Of course, his faithful and congenial partner Martin Schmid is also involved, providing the live soundtrack as an acoustic stage designer on the guitar. As with the texts for Da Billi Jean is ned mei Bua, Paul Klambauer, who also directs, is responsible as co-author for the idea and book. Together with Leonhardsberger and Schmid he forms an unbeatable trio. With Rauhnacht, the creators have succeeded in creating a more than unusual mixture somewhere between Josef Hader and Quentin Tarantino, which doesn’t fit into any pigeonhole and – perhaps precisely for that reason – is a source of enthusiasm among critics and audiences alike.

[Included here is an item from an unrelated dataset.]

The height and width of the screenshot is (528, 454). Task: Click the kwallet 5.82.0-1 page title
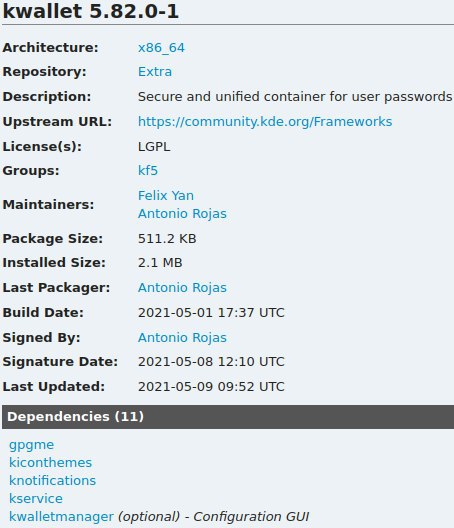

WHERE THE HELL IS NORA ANYWAY?
And that’s what it’s about: Actually, the Höller farmer Erich already has his hands full with various animal epidemics and a crazy grandmother. When his daughter Nora disappears on New Year’s Eve, it’s clear to him that things have to change in the new year. But he is not the only one who has set his sights high. Between raclette, champagne and New Year’s concerts, nerves are also on edge in the respected gravel pit dynasty of Röbelreiter. Storm Vladimir brings masses of Siberian snow, religious fanatics prepare for the end of the world and slowly everyone asks themselves: where the hell is Nora?